KR: Make the SUS more targeted and less of a lagging indicator through improved methodology => 100%, 7/7

As the next step in evolving our SUS measurement process, some changes need to occur to target the right respondents, have a quicker read on the impact of the usability fixes in place, and to sustainably measure the SUS OKR. This KR outlines the details of those changes.

The new SUS handbook page

As a result of this OKR, a handbook page specific to SUS was created, which outlines out the details on the approach along with the justification. That handbook page can be found here: 👉 https://about.gitlab.com/handbook/engineering/ux/performance-indicators/system-usability-scale/

Targeting the right respondents

Historically, when we surveyed for SUS, we surveyed the First Look panel. While we value our First Look panelists, we know very little about them ahead of time and cannot screen by certain criteria (ex: plan type, usage traits, etc). Instead, we asked respondents to self-report, which is an inefficient use of time and has accuracy concerns. Going forward, we're going to utilize the Data Warehouse for the majority of the sampling, while still leveraging the First Look panel for self-managed users only.

A quicker read on the impact of the usability fixes

By sampling more from our SaaS users, we believe we're able to see the impact of our changes quicker than our self-managed users. Reasoning behind that thinking: SaaS users see the usability fixes immediately. We cannot say the same for self-managed users, and have limited understanding of what self-managed users are experiencing, in terms of version and if they're experiencing the usability fixes.

Continue OKR quarterly SUS measuring

We have ~5 mil Self-managed users vs. ~1 mil SaaS users. Because of that, we still think it's important to continue to sample from the SaaS (quarterly) and self-managed population (every other quarter), in the context of our SUS OKR measure. Eventually, if we continue to see little differentiation between the two populations, we may decide to abandon this approach and stick just with SaaS.

Screening criteria & details for GUS:

Regular participant criteria

SaaS user: SaaS users start experiencing product improvements as soon as we ship them. By focusing on them, we can gather sentiment as quickly as possible. Also, we currently do not have a method for contacting Self-Managed end users for research purposes beyond those that have volunteered.
Recently active: We use a minimum threshold of 10 product events across at least 2 stages in the previous 30 days. An ‘event’ is an indicator that users are doing something in a certain area of GitLab. This approach has two goals: we’re targeting people who have used multiple stages, and eliminating people with limited exposure to our features and the usability of our experience. It also ensures respondents have recently used GitLab and have a higher likelihood of experiencing recent improvements.
N = 200 for each cohort All regular cohorts will have a minimum sample size of 200 users. This allows us to calculate a score with a high degree of confidence.

Regular cohorts

We have defined the following cohorts that we will track over time:

Paid users: Users that are associated with a paid subscription (whether that subscription was purchased or gifted by GitLab)
Free users: Users that are not currently associated with any paid subscriptions and are using the Free plan.
Mature users: Users that have a tenure of 180 days or more.
New users: Users with a tenure of less than 180 days.
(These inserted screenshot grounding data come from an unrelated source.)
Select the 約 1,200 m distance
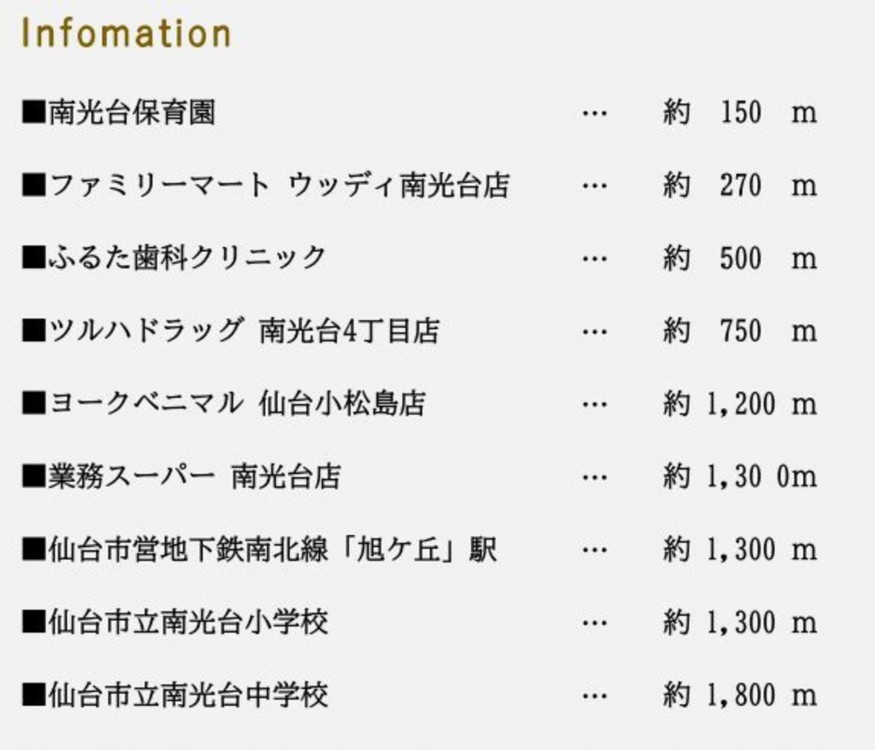 pos(739,404)
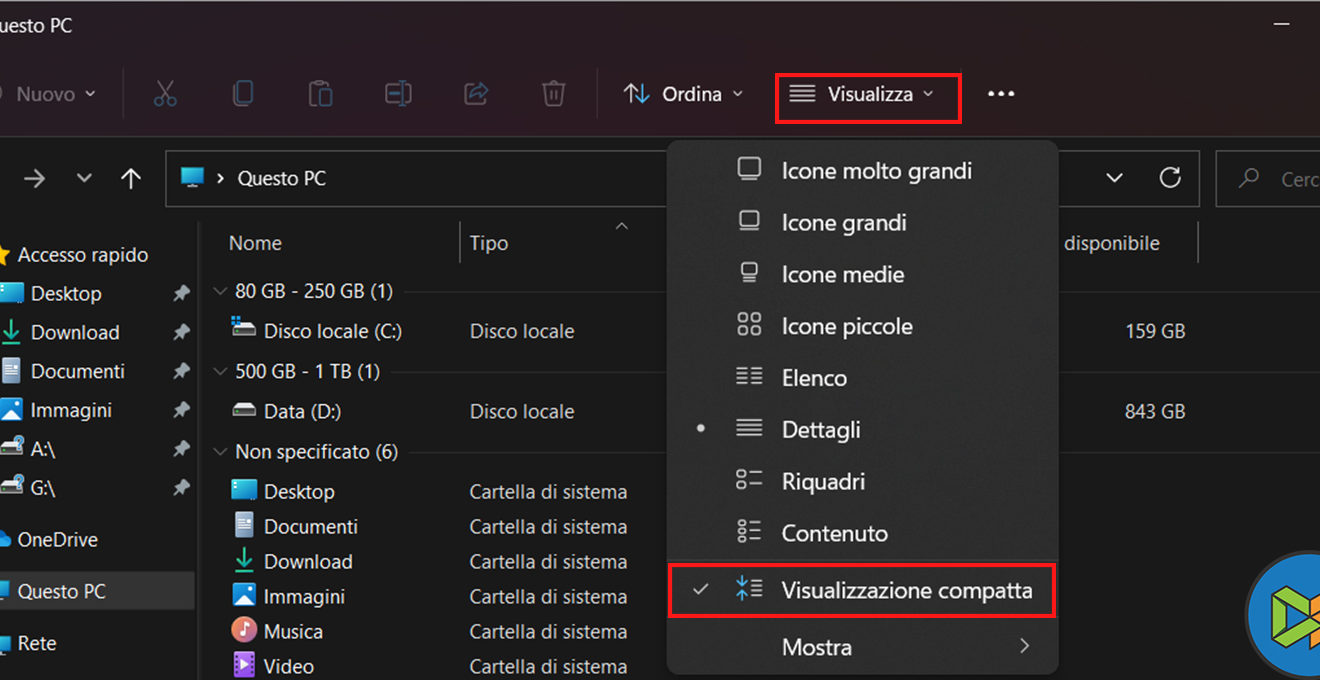
Task: Open the Ordina sort dropdown
Action: click(684, 94)
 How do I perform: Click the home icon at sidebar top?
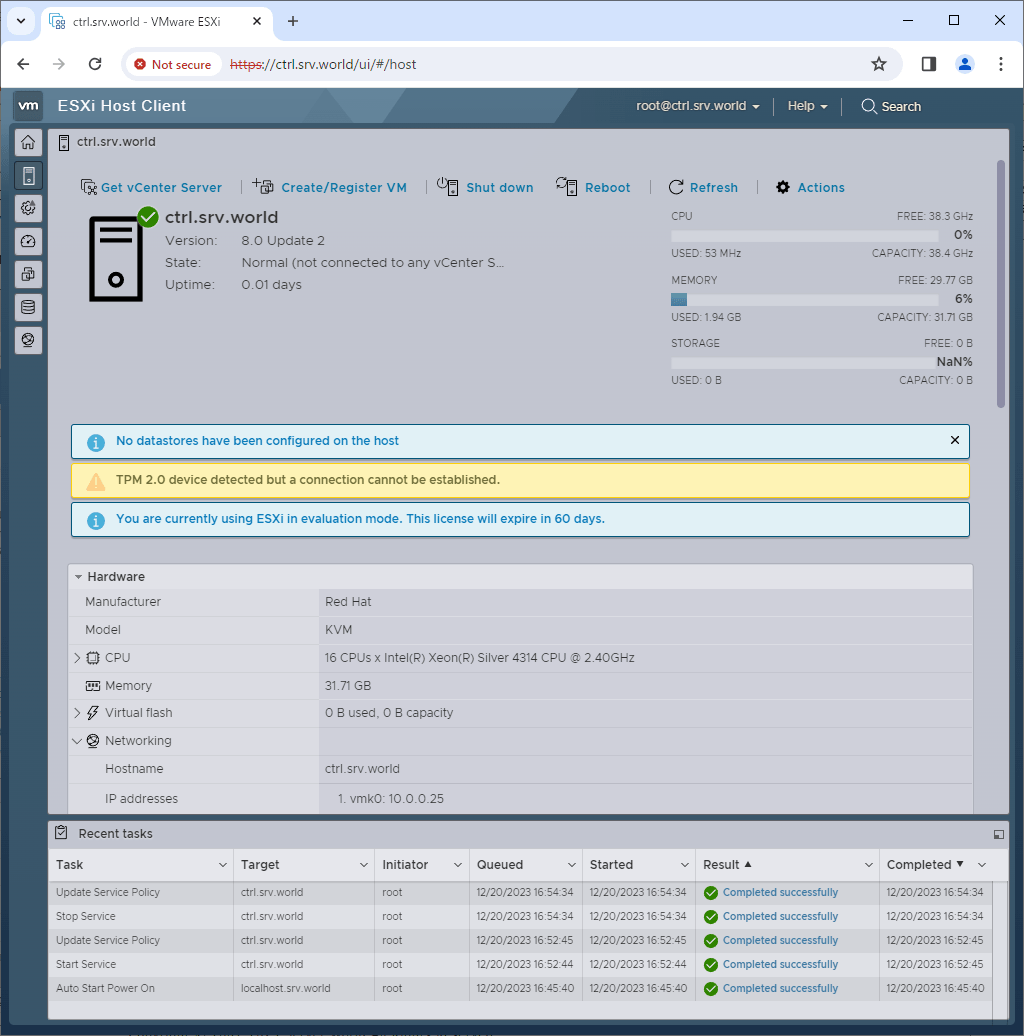click(28, 142)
Each of these cohorts will have a quota of 200 responses, and we will calculate individual SUS scores for each of them. Note that these cohorts will overlap, so we won't necesssarily be gathering 200 responses for each one. For example, a mature free user would be considered part of both the Free user cohort and the Mature user cohort, and would be counted for both of those quotas.

Paid users that are targeted as part of that cohort will be included in their respective Mature or New user cohort, but we only explicitly target Free users to fulfill our quotas for the Mature and New cohorts. This is to ensure our collection method is sustainable. Explicitly targeting paid users for these cohorts runs the risk of oversampling them, which could lead to negative sentiment. Since we have exponentially more Free users, we can contact more of them without having to worry about oversampling.

Self-Managed cohort

In order to understand how the experiences of our Self-Managed users compare to those of our SaaS users, we conduct a limited SUS measurement of Self-Managed users every other quarter. Due to sample size concerns, this cohort will be smaller than our regular cohorts. The majority of these users are recruited via our First Look user panel, but we can recruit using other means if necessary to fulfill our sample size requirement.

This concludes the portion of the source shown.